▸ **Task prompt**:
Can you rewrite the rows from the one containing "Select the slide title about 확정성 비교" through the one containing "Action: click(x=1010, y=134)", requests included, with every coordinate in the answers multiplied by 1.55 and rounded to a whole number, halves rounding up? Leave out the pictures, and keep the numbers in the requests unchanged.

---------- Supplied records

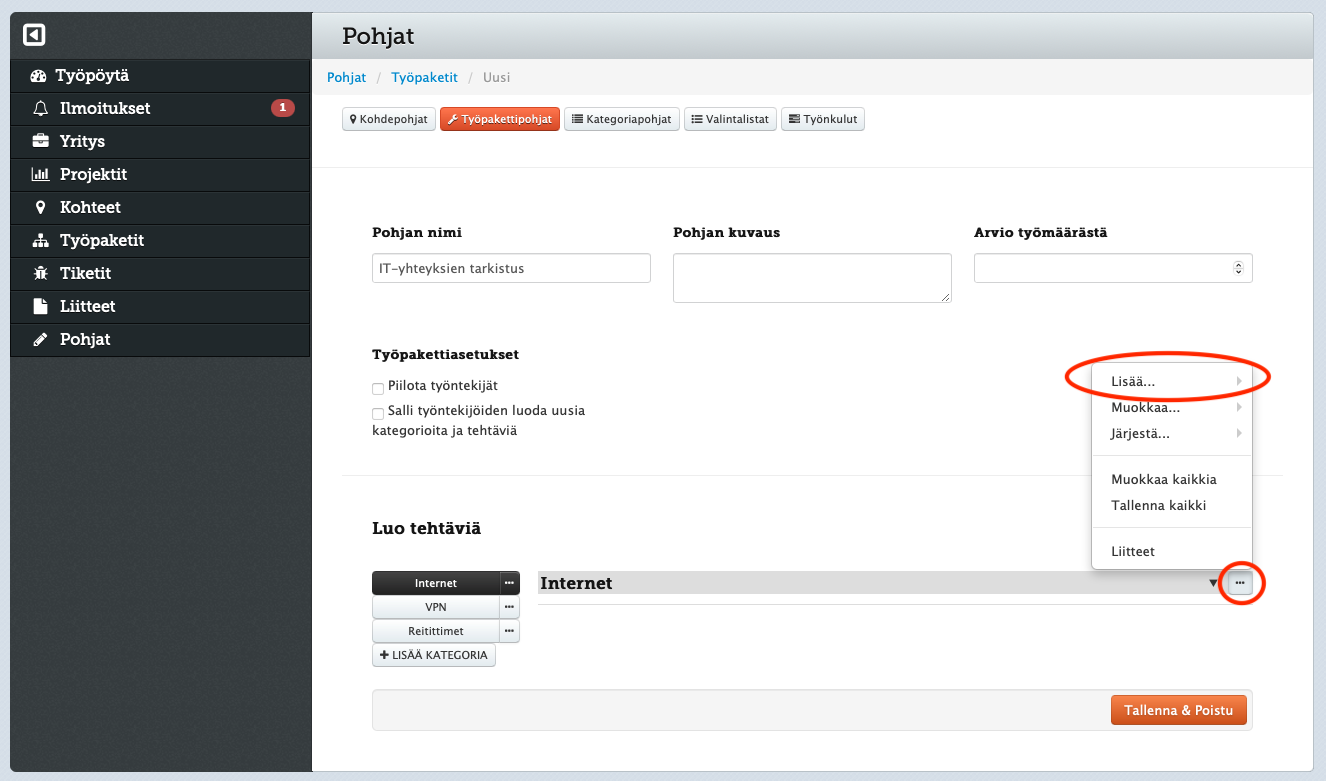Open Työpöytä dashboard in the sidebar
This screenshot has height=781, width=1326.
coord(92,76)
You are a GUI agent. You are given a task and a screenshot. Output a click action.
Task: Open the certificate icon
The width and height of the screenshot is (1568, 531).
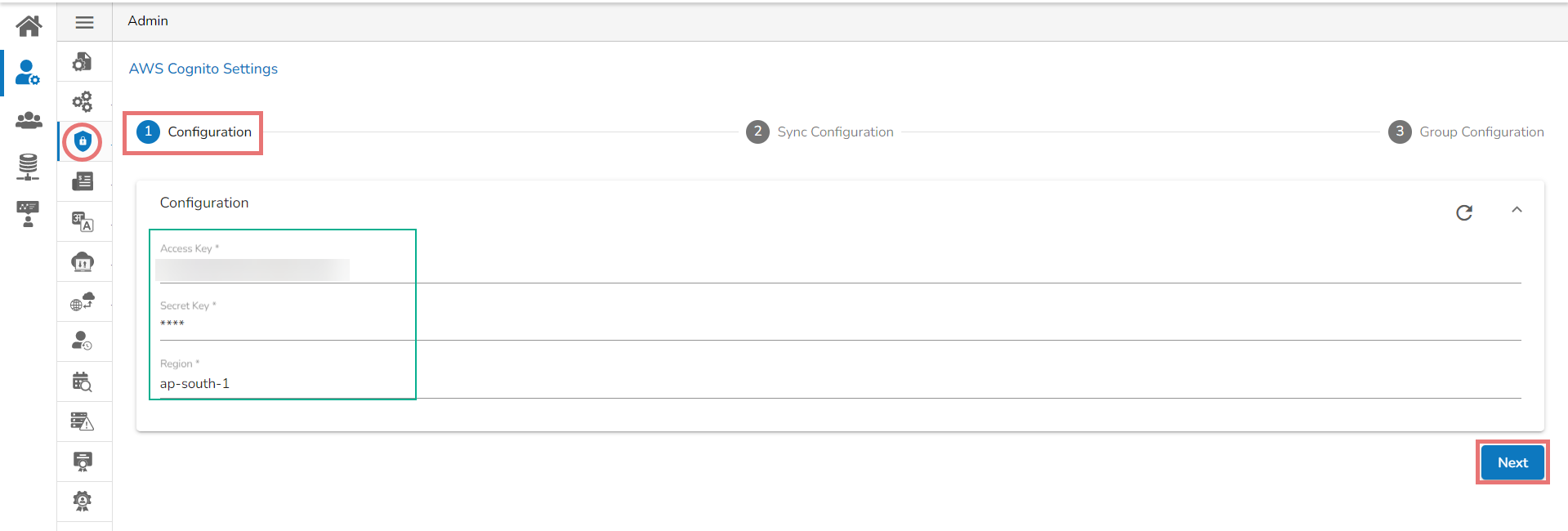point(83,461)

--------------------
---------- Supplied records

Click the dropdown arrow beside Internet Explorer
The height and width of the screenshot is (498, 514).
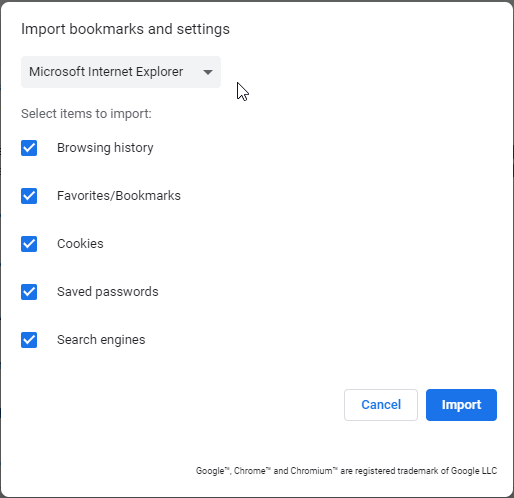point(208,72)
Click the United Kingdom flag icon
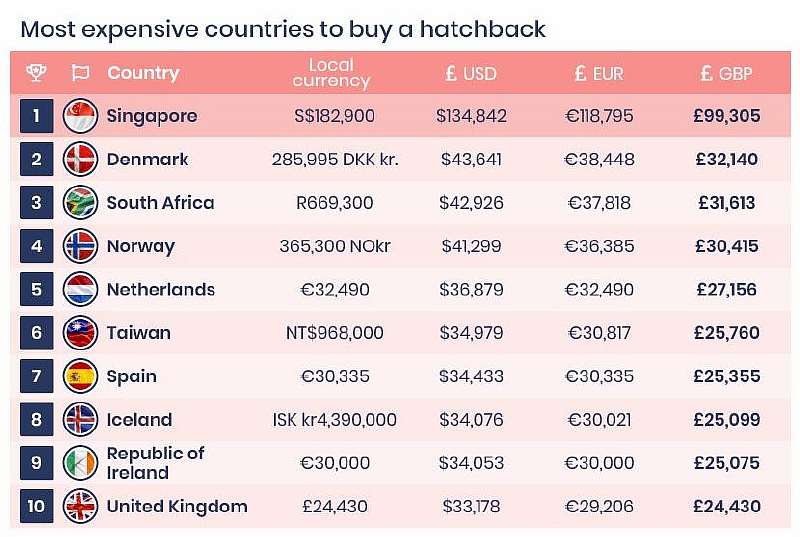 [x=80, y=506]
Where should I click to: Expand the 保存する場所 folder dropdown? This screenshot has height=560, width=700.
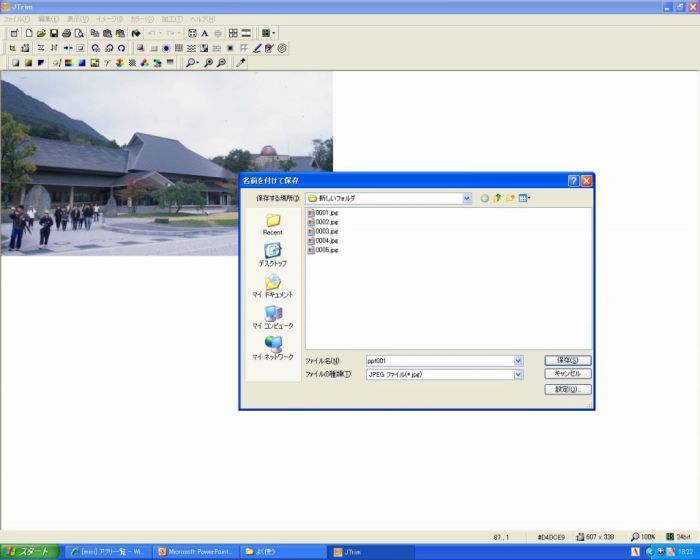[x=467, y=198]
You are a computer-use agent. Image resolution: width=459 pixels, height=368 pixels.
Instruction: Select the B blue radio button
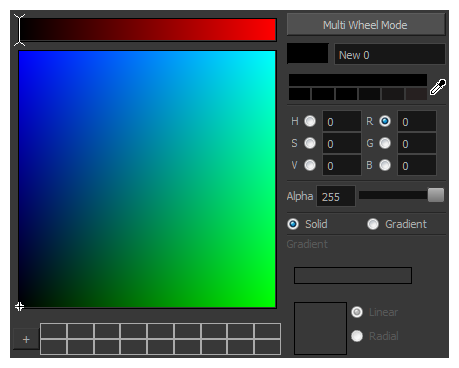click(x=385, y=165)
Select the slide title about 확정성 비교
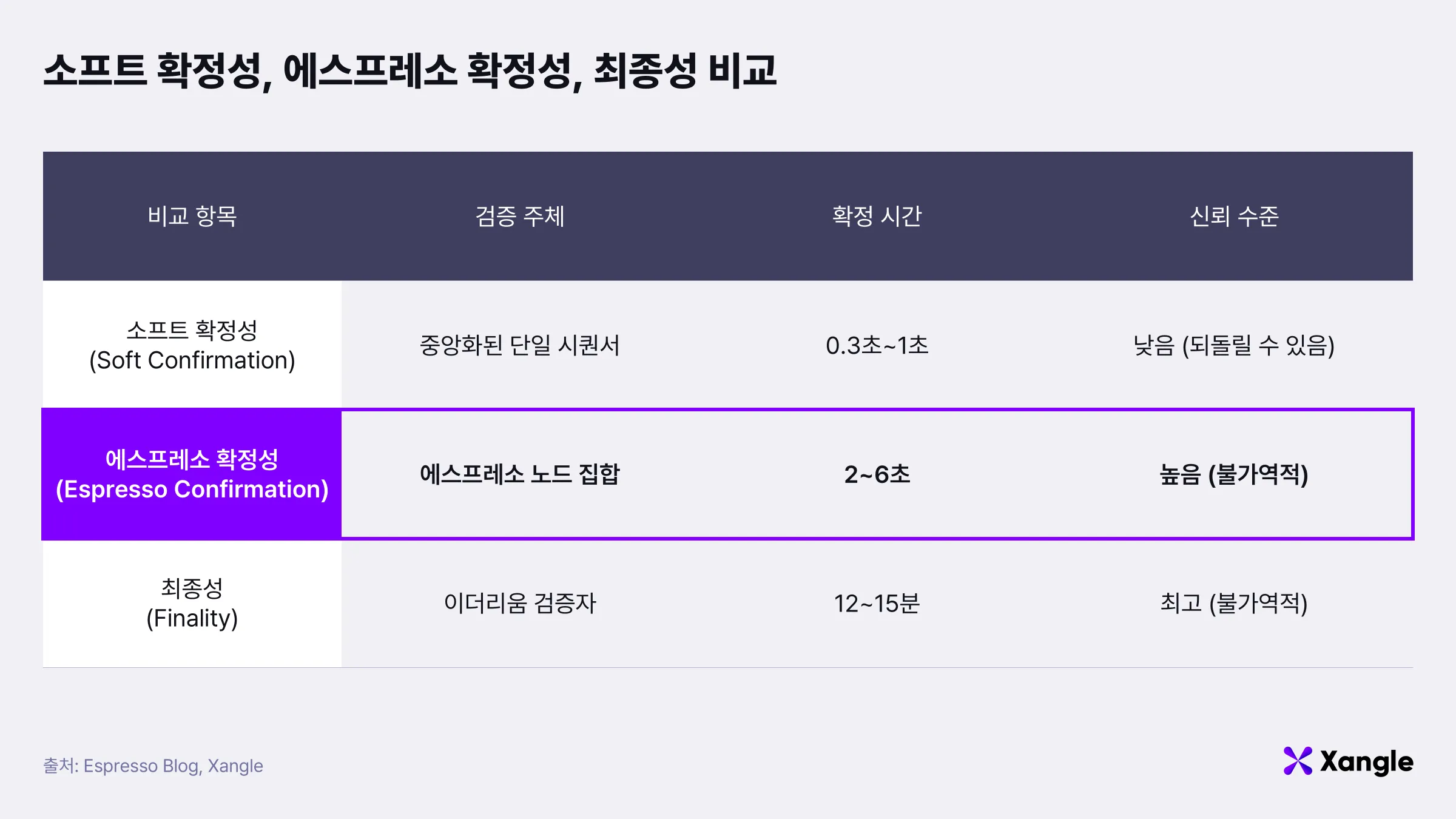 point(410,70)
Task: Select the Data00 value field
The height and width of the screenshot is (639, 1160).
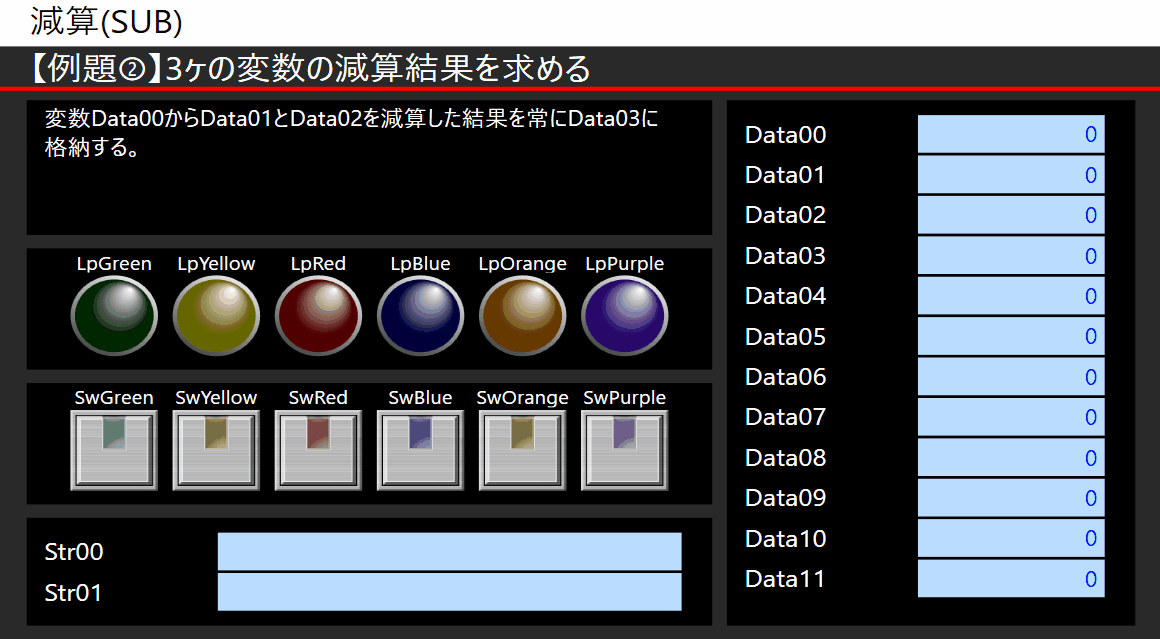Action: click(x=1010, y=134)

--------------------
---------- Supplied records

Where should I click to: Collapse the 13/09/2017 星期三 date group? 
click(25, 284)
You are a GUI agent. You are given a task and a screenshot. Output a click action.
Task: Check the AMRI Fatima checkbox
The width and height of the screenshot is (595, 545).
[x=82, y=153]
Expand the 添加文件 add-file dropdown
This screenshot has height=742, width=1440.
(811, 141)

--------------------

▸ **The result**:
Select the slide title about 확정성 비교
 point(636,109)
Task: Select the Data00 value field
The height and width of the screenshot is (639, 1160).
Action: click(x=1566, y=208)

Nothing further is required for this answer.